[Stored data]
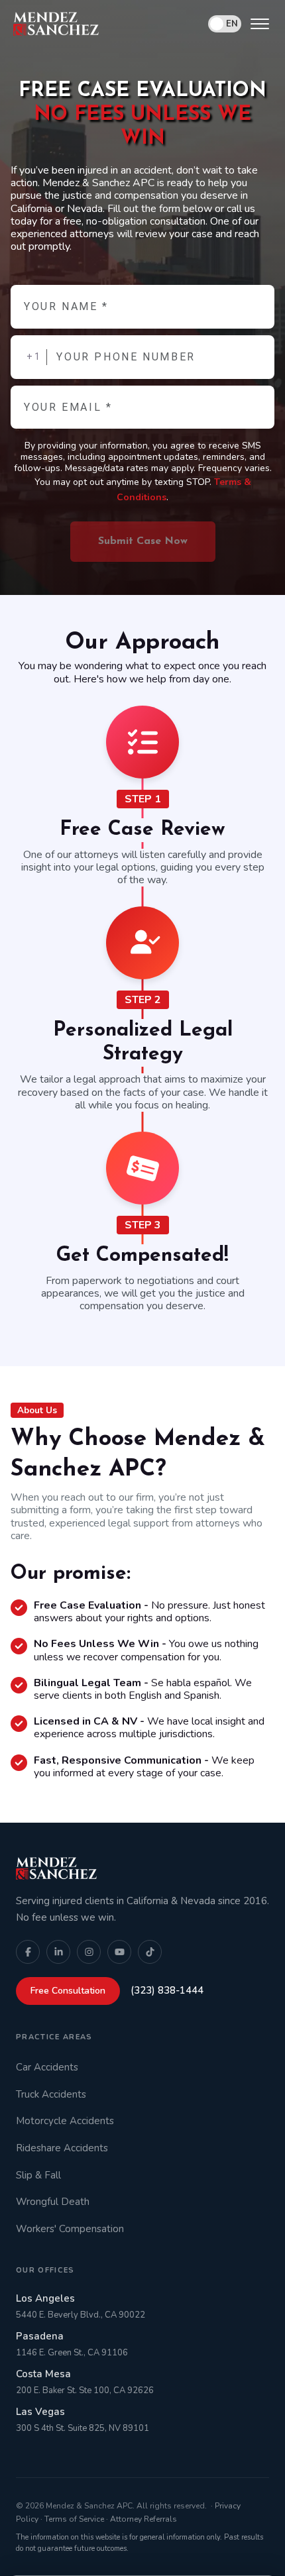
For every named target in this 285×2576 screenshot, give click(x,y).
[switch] (224, 23)
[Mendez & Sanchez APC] (56, 24)
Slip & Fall (38, 2175)
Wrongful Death (52, 2201)
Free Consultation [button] (67, 1990)
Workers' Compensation (70, 2228)
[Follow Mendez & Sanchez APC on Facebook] (28, 1952)
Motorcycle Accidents (65, 2120)
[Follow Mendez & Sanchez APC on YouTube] (119, 1952)
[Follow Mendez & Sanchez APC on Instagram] (89, 1952)
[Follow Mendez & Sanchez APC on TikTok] (150, 1952)
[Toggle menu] (260, 24)
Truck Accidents (51, 2094)
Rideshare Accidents (62, 2148)
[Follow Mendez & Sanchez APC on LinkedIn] (58, 1952)
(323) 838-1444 (167, 1990)
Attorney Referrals (143, 2519)
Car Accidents (47, 2067)
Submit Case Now (143, 541)
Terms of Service (74, 2519)
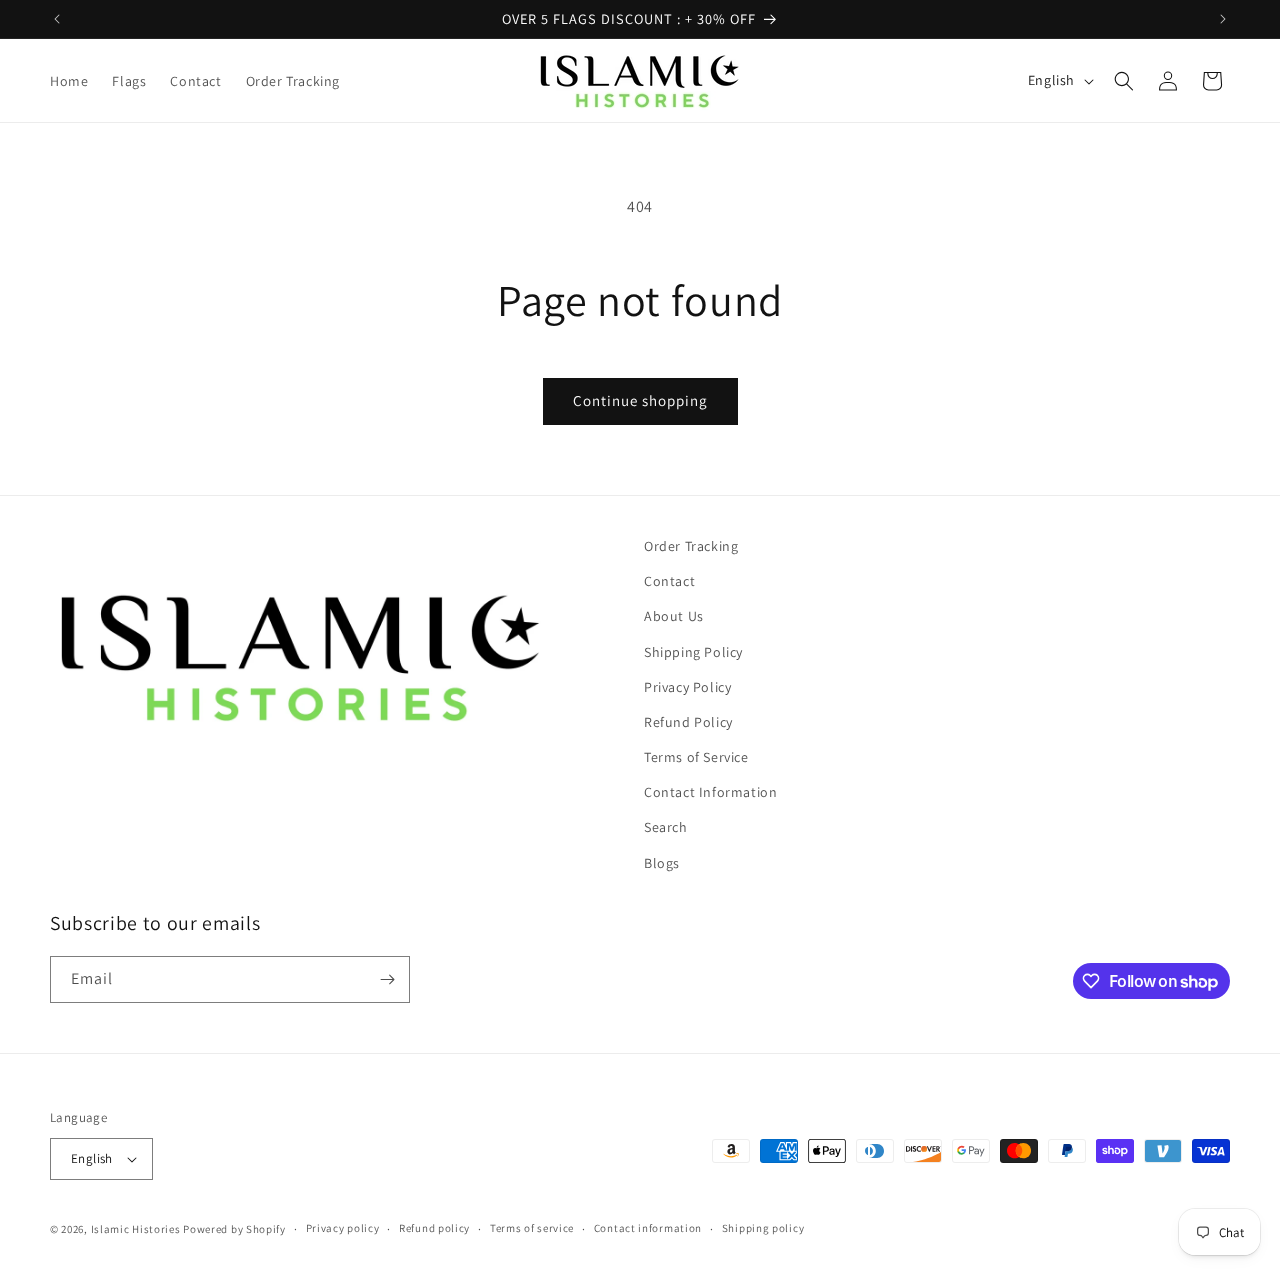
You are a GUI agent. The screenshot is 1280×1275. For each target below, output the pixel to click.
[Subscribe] (387, 979)
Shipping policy (763, 1228)
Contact (669, 581)
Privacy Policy (687, 687)
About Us (674, 616)
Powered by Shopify (234, 1229)
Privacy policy (343, 1228)
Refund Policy (688, 722)
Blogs (662, 863)
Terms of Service (696, 757)
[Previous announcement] (57, 19)
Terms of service (532, 1228)
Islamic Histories (136, 1229)
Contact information (648, 1228)
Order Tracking (691, 546)
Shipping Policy (693, 652)
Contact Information (710, 792)
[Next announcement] (1223, 19)
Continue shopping (640, 400)
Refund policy (434, 1228)
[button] (1124, 81)
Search (666, 828)
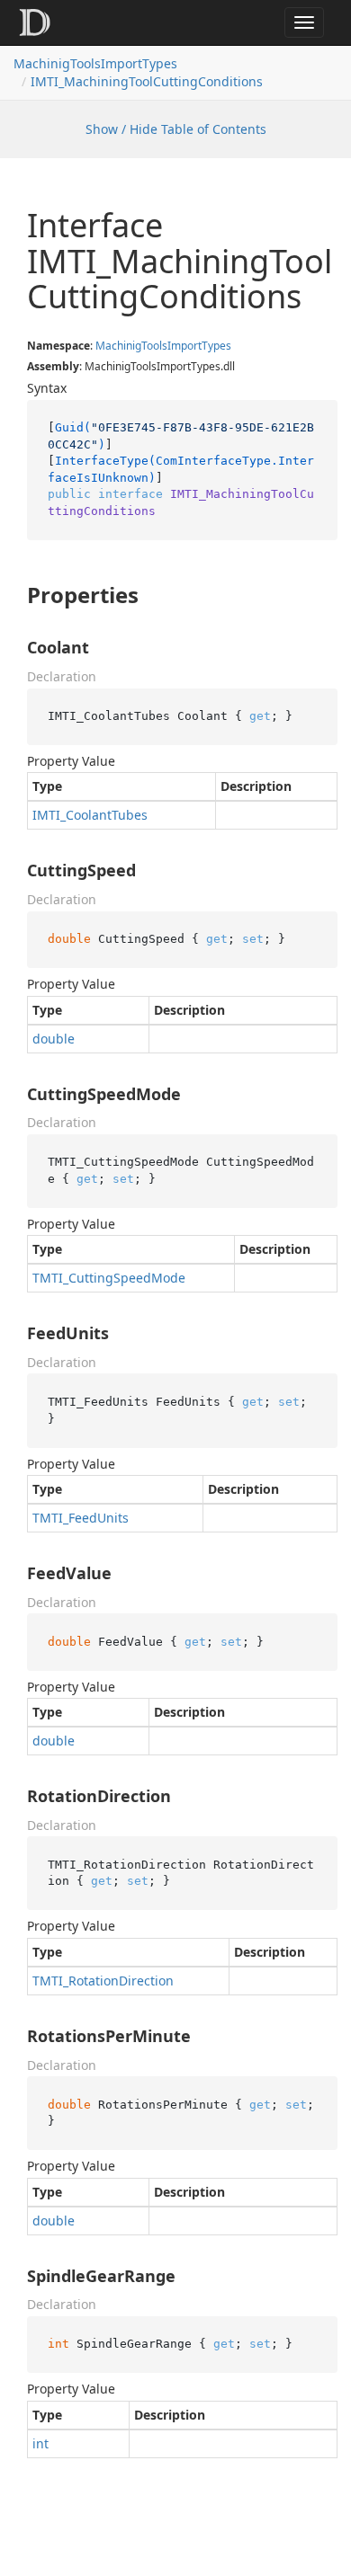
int (40, 2443)
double (53, 1038)
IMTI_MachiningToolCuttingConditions (147, 81)
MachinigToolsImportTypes (95, 63)
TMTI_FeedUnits (80, 1517)
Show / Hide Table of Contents (176, 129)
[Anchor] (12, 595)
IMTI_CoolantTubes (90, 814)
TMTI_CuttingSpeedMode (108, 1277)
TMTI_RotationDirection (103, 1980)
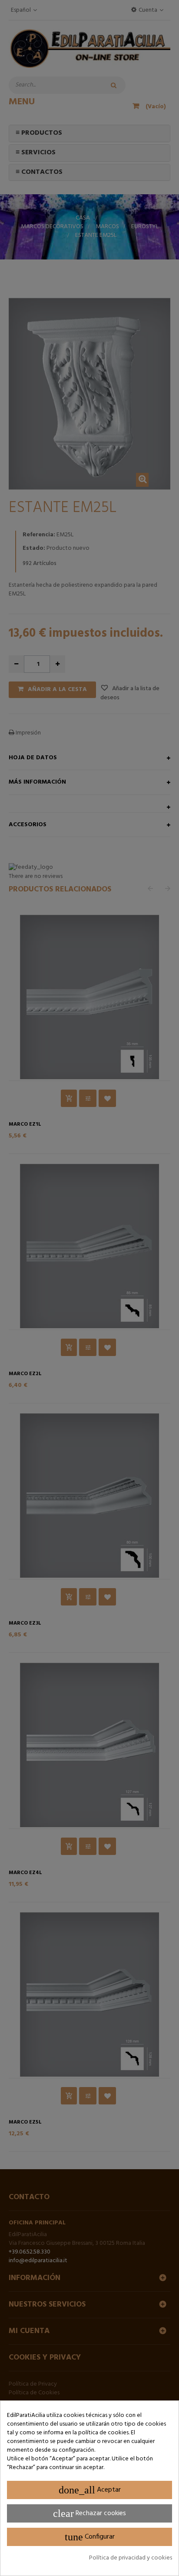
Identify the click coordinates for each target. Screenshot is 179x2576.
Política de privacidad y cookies (130, 2558)
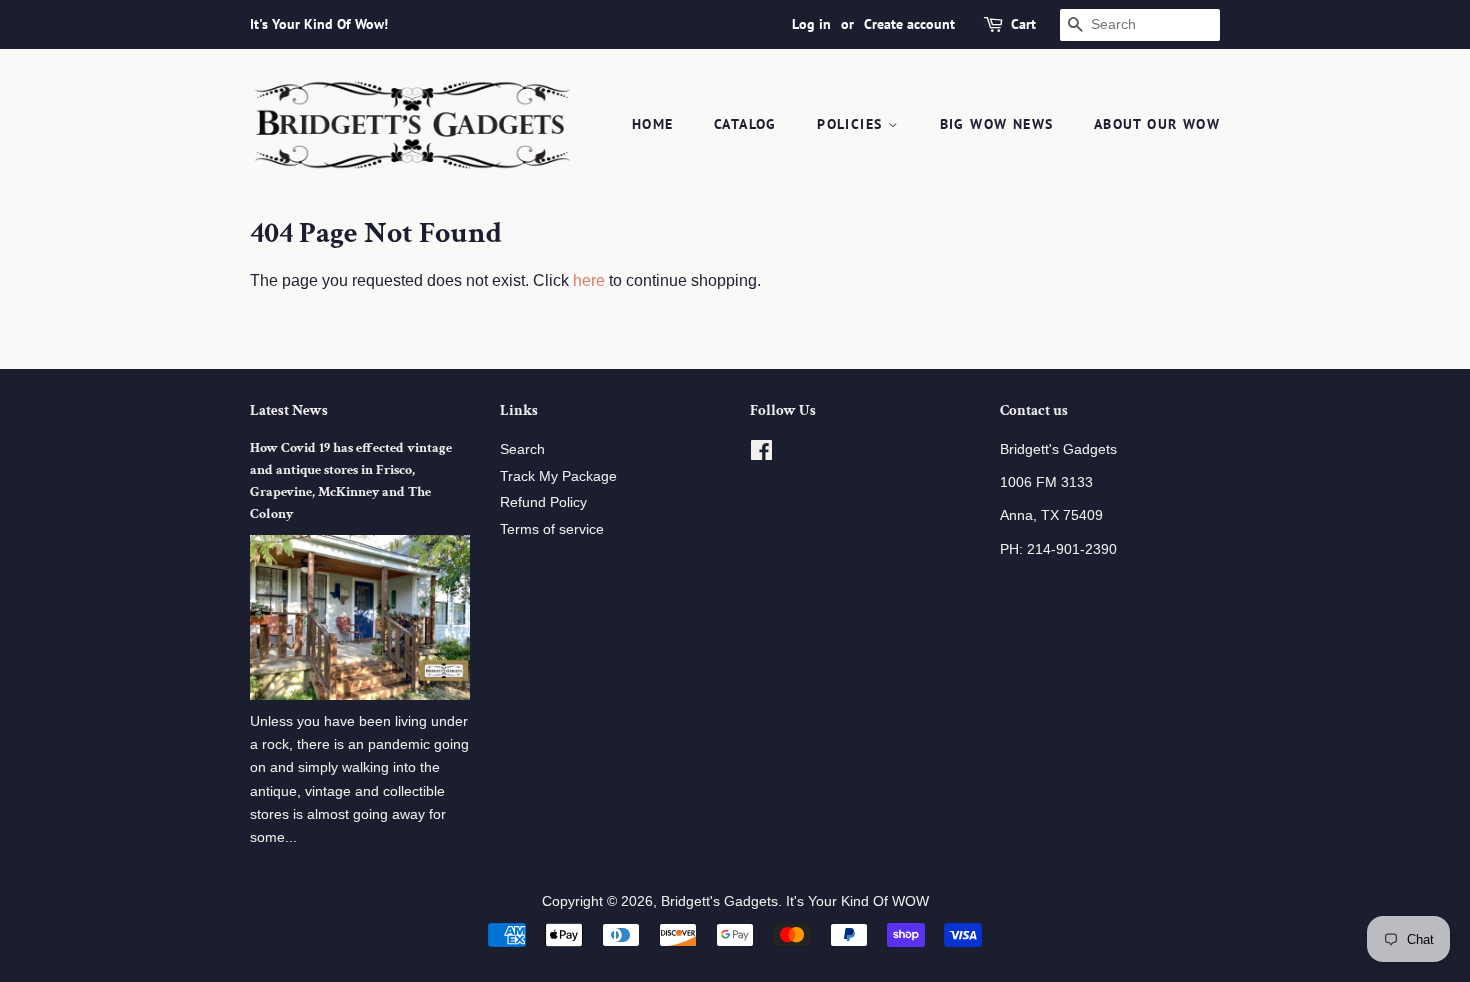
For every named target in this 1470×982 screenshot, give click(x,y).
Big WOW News (997, 124)
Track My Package (558, 476)
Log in (811, 24)
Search (522, 449)
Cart (1023, 24)
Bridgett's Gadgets (719, 901)
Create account (909, 24)
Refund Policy (543, 502)
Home (653, 124)
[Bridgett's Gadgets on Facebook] (761, 454)
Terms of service (552, 529)
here (589, 280)
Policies (852, 124)
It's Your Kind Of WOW (857, 901)
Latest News (289, 410)
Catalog (745, 124)
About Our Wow (1157, 124)
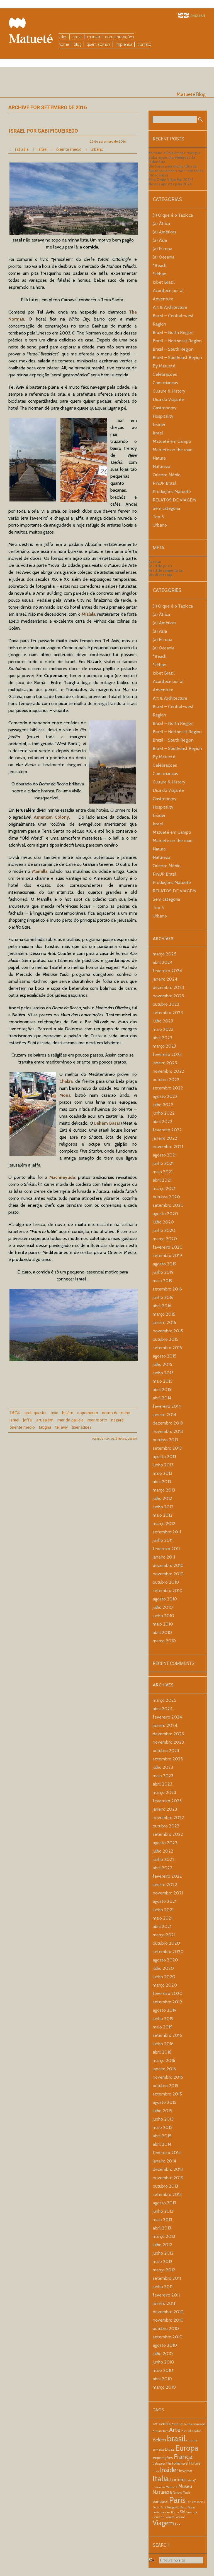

WORK REQUIRED: Begin at the line that has "Refund Policy (688, 722)" in the entries above; stop after the line that has "Continue shopping (640, 400)". Transcribe exactly those lines and no others.

TASK OUTPUT:
Refund Policy (688, 722)
Blogs (662, 863)
Terms of Service (696, 757)
[Previous announcement] (57, 19)
Terms of service (532, 1228)
Islamic Histories (136, 1229)
Contact information (648, 1228)
Order Tracking (691, 546)
Shipping Policy (693, 652)
Contact Information (710, 792)
[Next announcement] (1223, 19)
Continue shopping (640, 400)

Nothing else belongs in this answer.